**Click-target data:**
————————

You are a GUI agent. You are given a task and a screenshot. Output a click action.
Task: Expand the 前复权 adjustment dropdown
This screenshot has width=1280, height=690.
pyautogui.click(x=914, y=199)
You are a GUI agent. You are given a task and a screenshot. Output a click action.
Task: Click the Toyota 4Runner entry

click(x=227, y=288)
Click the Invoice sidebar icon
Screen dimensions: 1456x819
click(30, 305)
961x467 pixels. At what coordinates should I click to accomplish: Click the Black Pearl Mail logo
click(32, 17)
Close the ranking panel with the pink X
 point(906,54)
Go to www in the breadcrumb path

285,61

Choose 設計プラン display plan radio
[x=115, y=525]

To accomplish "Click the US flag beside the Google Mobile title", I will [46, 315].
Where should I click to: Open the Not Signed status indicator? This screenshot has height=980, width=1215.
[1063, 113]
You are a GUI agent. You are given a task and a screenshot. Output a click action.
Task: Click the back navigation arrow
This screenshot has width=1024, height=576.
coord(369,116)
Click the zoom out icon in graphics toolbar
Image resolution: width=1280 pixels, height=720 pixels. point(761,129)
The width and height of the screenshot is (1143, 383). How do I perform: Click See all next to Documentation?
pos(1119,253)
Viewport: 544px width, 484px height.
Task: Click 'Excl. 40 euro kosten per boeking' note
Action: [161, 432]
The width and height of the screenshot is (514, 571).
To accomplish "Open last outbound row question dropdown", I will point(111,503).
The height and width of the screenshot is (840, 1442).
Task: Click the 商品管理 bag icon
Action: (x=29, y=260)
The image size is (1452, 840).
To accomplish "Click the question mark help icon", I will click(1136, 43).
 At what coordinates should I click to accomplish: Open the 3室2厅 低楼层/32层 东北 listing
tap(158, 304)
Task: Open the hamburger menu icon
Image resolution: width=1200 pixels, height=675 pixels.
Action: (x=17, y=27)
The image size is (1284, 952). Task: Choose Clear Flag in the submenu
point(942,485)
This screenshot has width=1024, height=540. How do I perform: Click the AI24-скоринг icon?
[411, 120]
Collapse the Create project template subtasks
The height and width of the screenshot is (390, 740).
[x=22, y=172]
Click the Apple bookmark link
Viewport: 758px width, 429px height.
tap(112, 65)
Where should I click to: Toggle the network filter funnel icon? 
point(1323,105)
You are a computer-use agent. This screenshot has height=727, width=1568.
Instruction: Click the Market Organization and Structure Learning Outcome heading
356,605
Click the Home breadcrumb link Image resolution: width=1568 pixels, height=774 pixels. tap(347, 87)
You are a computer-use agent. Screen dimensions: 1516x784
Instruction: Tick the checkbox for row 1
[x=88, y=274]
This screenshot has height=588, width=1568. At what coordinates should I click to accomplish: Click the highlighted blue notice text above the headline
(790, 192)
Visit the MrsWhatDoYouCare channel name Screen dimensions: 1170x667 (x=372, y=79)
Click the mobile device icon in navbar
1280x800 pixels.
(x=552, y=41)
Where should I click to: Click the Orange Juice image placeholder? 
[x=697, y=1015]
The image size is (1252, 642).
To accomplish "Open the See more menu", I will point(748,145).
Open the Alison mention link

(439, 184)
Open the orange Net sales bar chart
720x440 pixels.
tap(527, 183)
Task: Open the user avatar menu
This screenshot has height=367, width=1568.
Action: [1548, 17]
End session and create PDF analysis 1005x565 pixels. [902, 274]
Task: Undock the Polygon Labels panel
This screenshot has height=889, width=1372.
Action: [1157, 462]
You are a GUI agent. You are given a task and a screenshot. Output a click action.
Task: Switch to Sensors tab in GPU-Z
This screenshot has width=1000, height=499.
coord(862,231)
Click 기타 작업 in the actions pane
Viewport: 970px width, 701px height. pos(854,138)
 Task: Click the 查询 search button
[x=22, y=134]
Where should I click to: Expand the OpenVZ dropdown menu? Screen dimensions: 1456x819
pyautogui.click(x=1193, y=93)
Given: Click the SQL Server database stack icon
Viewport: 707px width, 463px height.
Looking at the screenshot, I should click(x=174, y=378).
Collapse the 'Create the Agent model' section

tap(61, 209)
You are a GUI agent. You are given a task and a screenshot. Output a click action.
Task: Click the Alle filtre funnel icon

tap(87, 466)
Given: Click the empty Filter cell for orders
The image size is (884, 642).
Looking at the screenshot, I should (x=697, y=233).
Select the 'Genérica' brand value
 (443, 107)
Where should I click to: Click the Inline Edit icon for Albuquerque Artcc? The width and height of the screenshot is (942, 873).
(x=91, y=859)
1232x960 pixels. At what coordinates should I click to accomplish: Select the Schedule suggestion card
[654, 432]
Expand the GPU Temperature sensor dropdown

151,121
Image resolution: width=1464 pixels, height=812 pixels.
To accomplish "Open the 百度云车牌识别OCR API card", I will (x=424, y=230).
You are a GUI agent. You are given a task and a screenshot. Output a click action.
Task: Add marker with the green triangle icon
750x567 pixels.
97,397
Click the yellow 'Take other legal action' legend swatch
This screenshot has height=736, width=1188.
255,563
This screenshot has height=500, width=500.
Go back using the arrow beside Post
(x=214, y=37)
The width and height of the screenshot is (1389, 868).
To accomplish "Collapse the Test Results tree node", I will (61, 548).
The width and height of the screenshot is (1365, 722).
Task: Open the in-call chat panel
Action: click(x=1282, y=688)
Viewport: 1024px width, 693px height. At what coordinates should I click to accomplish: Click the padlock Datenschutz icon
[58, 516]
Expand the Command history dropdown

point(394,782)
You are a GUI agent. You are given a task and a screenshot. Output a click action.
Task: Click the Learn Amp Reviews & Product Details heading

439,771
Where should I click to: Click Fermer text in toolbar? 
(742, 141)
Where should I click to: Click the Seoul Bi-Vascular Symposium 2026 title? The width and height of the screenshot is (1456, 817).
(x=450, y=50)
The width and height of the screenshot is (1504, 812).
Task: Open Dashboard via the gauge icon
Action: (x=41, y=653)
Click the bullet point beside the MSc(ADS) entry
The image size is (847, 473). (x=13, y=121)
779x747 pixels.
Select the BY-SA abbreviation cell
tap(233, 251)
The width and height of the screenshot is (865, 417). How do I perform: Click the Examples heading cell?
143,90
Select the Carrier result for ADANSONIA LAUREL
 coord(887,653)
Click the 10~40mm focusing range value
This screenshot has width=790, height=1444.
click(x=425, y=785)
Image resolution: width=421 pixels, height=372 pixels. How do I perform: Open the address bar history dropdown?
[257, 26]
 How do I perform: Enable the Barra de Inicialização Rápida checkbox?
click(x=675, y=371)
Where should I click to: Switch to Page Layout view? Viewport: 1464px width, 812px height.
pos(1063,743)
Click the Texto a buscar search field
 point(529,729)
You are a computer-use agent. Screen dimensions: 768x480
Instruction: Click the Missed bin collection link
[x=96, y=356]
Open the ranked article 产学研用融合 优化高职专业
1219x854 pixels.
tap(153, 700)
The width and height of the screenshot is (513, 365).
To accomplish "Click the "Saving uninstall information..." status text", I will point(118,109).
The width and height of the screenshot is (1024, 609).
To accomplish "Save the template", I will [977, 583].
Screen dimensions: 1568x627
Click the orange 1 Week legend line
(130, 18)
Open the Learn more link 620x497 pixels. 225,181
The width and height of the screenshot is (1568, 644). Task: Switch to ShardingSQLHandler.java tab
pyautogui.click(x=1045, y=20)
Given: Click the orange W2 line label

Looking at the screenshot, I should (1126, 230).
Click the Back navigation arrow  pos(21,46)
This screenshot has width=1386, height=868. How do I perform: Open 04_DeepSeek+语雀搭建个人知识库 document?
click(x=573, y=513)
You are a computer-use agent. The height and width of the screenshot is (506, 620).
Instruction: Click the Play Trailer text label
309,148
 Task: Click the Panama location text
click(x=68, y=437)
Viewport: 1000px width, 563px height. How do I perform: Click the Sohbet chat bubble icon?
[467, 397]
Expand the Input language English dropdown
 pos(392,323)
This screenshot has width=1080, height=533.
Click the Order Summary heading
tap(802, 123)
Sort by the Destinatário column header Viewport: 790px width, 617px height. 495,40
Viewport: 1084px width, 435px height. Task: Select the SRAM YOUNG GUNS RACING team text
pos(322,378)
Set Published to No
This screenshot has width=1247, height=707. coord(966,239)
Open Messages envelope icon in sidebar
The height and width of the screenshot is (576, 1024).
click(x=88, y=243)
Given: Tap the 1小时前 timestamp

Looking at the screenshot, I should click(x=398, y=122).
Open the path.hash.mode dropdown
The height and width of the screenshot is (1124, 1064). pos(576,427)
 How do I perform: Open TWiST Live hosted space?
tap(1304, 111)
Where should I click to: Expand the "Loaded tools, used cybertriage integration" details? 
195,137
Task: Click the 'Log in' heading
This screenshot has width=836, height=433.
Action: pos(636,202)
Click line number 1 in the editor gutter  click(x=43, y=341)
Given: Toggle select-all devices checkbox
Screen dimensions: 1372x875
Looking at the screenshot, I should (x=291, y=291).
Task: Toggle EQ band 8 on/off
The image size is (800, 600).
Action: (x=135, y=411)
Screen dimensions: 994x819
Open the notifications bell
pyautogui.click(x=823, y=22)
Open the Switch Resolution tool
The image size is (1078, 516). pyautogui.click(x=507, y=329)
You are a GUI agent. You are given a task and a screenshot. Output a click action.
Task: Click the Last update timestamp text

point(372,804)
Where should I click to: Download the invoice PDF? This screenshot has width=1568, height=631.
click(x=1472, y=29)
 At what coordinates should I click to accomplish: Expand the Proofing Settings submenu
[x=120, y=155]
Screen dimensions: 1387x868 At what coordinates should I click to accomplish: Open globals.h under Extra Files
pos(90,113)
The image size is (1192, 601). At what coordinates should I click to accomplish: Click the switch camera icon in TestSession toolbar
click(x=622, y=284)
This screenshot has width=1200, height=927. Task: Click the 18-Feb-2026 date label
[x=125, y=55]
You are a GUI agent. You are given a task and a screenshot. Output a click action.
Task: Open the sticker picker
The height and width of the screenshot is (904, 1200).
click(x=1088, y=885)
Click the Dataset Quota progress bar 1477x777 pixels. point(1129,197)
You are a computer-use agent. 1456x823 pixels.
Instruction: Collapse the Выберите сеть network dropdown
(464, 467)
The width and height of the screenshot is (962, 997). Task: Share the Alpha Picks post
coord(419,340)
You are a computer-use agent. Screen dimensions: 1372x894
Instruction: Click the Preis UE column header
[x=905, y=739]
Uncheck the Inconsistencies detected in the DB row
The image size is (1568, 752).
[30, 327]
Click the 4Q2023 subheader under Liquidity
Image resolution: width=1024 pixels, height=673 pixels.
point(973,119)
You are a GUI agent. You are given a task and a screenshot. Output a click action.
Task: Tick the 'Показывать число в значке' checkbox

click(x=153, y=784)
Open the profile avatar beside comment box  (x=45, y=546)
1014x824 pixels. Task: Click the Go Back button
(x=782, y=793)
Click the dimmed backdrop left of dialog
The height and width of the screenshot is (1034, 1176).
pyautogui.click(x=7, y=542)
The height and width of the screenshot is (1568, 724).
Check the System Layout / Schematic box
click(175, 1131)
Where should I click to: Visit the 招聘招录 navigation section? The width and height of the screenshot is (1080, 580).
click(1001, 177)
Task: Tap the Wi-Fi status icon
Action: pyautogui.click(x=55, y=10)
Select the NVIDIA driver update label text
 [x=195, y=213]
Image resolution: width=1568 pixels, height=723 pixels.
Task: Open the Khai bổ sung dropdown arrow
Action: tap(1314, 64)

————————

**TASK BRIEF:** Render the lines as a numbered list, beginning at the line that contains "Click the 4Q2023 subheader under Liquidity" and continuing through the final line. Leave out any blank lines.

**SOLUTION FOR THIS TASK:**
1. Click the 4Q2023 subheader under Liquidity
2. Image resolution: width=1024 pixels, height=673 pixels.
3. point(973,119)
4. You are a GUI agent. You are given a task and a screenshot. Output a click action.
5. Task: Tick the 'Показывать число в значке' checkbox
6. click(x=153, y=784)
7. Open the profile avatar beside comment box  (x=45, y=546)
8. 1014x824 pixels. Task: Click the Go Back button
9. (x=782, y=793)
10. Click the dimmed backdrop left of dialog
11. The height and width of the screenshot is (1034, 1176).
12. pyautogui.click(x=7, y=542)
13. The height and width of the screenshot is (1568, 724).
14. Check the System Layout / Schematic box
15. click(175, 1131)
16. Where should I click to: Visit the 招聘招录 navigation section? The width and height of the screenshot is (1080, 580).
17. click(1001, 177)
18. Task: Tap the Wi-Fi status icon
19. Action: pyautogui.click(x=55, y=10)
20. Select the NVIDIA driver update label text
21.  [x=195, y=213]
22. Image resolution: width=1568 pixels, height=723 pixels.
23. Task: Open the Khai bổ sung dropdown arrow
24. Action: tap(1314, 64)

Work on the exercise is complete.